The American Stock Market Index, the S&P 500 Index, is trading close to its fair value. It has already climbed 19% this year, says Goldman Sachs Group Inc. There appears to be limited upside left for the index.

Goldman Sachs Group strategists, which included David Kostin, wrote a note to their clients detailing information about the return on equity. As they said quoted by Bloomberg:

The path forward for index ROE is likely to be challenging, although lower interest rates and lower tax rates may provide support.

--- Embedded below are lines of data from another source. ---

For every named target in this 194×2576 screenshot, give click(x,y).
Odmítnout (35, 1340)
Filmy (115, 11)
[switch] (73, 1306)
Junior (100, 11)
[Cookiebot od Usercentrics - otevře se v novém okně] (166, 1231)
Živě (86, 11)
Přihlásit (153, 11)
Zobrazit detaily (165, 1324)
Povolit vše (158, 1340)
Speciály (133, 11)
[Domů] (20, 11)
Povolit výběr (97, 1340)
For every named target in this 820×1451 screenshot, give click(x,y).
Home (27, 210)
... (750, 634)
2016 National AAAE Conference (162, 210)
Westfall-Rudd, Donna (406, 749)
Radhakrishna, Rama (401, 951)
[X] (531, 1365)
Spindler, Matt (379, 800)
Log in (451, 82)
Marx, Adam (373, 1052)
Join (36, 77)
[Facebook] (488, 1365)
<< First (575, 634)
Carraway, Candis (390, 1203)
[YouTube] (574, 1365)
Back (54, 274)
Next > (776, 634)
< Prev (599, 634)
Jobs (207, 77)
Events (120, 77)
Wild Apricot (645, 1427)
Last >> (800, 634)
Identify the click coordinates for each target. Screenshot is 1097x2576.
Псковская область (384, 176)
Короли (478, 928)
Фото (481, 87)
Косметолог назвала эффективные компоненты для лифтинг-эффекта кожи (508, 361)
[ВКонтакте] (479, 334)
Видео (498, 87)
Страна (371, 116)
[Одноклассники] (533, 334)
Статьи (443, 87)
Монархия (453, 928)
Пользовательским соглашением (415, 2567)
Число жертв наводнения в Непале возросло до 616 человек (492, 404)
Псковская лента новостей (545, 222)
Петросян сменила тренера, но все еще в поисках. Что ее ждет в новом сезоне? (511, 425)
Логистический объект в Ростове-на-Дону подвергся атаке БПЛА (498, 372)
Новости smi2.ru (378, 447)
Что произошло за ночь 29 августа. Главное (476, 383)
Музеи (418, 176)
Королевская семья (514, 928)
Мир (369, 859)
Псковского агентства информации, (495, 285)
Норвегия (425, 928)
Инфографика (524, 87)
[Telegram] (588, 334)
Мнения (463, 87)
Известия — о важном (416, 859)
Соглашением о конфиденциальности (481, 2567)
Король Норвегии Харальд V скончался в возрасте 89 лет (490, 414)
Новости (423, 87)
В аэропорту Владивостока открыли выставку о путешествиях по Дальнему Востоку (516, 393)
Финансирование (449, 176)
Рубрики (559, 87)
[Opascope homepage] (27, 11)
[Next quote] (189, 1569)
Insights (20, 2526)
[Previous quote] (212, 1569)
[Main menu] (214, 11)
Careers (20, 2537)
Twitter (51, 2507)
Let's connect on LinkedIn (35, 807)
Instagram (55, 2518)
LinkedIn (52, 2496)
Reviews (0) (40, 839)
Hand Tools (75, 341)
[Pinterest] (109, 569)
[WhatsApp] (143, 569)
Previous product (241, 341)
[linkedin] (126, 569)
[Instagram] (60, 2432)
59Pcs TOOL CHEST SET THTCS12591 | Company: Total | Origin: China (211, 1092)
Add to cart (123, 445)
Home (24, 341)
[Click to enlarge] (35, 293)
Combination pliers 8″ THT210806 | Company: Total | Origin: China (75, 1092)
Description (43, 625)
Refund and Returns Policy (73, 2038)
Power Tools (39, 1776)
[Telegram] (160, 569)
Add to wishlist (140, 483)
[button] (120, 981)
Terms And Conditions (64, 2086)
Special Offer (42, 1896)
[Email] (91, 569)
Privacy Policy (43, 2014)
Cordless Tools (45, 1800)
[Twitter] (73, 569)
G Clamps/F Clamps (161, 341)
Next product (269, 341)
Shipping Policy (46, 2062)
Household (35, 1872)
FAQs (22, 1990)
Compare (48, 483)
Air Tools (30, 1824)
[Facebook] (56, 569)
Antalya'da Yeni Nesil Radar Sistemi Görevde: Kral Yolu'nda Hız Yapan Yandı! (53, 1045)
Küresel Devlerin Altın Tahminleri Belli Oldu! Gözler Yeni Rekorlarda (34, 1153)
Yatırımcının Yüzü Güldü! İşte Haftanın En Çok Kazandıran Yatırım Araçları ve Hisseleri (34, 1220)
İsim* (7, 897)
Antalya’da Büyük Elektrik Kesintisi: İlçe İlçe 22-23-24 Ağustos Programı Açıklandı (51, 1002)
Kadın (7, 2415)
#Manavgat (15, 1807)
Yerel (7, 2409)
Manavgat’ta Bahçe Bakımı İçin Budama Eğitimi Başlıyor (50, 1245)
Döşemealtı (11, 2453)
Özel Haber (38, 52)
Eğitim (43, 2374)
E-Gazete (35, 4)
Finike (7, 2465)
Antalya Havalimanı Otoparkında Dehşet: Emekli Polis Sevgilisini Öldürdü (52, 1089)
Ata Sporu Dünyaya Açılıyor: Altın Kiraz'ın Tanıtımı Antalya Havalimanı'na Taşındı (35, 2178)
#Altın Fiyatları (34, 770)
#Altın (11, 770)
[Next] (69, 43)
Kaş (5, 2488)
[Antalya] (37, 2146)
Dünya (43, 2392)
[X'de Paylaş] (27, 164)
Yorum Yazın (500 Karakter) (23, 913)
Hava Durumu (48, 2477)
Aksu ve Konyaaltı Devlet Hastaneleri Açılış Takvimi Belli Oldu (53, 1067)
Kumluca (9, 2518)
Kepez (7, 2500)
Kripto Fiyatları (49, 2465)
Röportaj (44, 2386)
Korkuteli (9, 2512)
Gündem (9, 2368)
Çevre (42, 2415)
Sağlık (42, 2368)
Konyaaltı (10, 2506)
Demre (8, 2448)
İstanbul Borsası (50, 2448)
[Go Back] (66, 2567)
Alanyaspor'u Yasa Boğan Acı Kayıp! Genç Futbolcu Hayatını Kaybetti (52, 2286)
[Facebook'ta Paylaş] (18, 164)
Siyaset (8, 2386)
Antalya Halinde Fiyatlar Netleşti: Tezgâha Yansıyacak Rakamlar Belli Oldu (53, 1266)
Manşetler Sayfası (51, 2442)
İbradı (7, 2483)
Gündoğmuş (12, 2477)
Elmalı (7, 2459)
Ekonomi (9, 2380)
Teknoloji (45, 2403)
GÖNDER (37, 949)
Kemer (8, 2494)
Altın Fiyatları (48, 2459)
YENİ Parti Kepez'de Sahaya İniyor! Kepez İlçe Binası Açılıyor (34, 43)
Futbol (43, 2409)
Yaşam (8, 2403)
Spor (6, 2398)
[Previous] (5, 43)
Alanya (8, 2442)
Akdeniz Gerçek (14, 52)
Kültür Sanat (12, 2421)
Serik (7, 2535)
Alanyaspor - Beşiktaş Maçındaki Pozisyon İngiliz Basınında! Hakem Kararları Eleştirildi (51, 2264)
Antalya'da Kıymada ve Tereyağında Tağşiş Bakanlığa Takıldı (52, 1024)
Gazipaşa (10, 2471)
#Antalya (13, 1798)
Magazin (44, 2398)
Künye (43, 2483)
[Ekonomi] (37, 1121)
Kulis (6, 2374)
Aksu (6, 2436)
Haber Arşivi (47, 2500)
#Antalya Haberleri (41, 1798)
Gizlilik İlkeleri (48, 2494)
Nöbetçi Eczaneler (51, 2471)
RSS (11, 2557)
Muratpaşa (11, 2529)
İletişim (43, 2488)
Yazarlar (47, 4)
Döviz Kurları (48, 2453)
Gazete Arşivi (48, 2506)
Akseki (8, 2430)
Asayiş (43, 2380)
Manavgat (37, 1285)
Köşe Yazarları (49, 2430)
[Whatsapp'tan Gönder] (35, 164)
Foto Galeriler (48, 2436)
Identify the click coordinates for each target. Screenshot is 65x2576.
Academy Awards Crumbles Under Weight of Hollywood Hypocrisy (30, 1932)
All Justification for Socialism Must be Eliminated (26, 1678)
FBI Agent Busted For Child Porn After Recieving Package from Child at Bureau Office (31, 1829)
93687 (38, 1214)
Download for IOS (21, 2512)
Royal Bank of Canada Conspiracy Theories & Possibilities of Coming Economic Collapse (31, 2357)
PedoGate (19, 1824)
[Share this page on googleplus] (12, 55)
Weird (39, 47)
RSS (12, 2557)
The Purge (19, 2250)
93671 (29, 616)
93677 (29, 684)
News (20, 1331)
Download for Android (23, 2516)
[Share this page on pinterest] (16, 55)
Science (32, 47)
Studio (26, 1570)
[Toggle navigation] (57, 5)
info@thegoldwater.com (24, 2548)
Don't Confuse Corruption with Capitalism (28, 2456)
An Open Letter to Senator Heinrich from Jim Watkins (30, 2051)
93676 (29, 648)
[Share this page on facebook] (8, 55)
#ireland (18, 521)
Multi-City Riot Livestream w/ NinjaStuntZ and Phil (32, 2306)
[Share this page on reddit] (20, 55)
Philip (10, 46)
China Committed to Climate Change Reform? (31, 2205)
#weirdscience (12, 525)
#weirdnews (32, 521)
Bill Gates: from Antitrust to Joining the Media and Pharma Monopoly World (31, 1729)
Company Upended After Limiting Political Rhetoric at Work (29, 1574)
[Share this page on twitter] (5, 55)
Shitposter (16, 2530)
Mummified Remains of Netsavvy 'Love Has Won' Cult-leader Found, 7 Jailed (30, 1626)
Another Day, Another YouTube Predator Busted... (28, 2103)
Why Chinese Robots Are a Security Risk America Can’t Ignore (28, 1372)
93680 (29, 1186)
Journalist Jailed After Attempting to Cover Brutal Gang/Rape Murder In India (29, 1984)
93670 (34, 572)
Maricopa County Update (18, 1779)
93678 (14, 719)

Revisions to earnings-per-share forecasts for 2020 have been negative, and the upside potential will be limited due to “policy uncertainty.”

 In July, American equity benchmark gauges have reached heights never encountered before. Investors were betting that the interest rate cuts by the Federal Reserve will stave off a significant downturn in the economy. For the Federal Open Market Committee meeting on July 30 and 31, traders are pricing a full quart-point cut.

Goldman Sachs Group strategists stated: “The S&P 500 index trades near fair value relative to interest rates” and added how it was also appropriate too relative to historical price-to-book valuations and profitability. 

Goldman is advising its clients to buy stocks with an REO growth that is the fastest expected. Return-on-equity is a measurement of how profitable something is and is worked out by sharing the net income amount by the shareholders’ equity.

Goldman Sachs Group has fifty S&P 500 stocks, which have high estimates for ROE growth. So far this year, it has outperformed S&P 500 by a considerable five percentage points. 

Included in the members’ socks are Under Armour, Cisco, Apple, Global Payments, and Sempra Energy. 

This basket of 50 will typically outperform in environments of weakening growth since investors add a scarcity premium to companies that can expand return-on-equity even with index-level headwinds.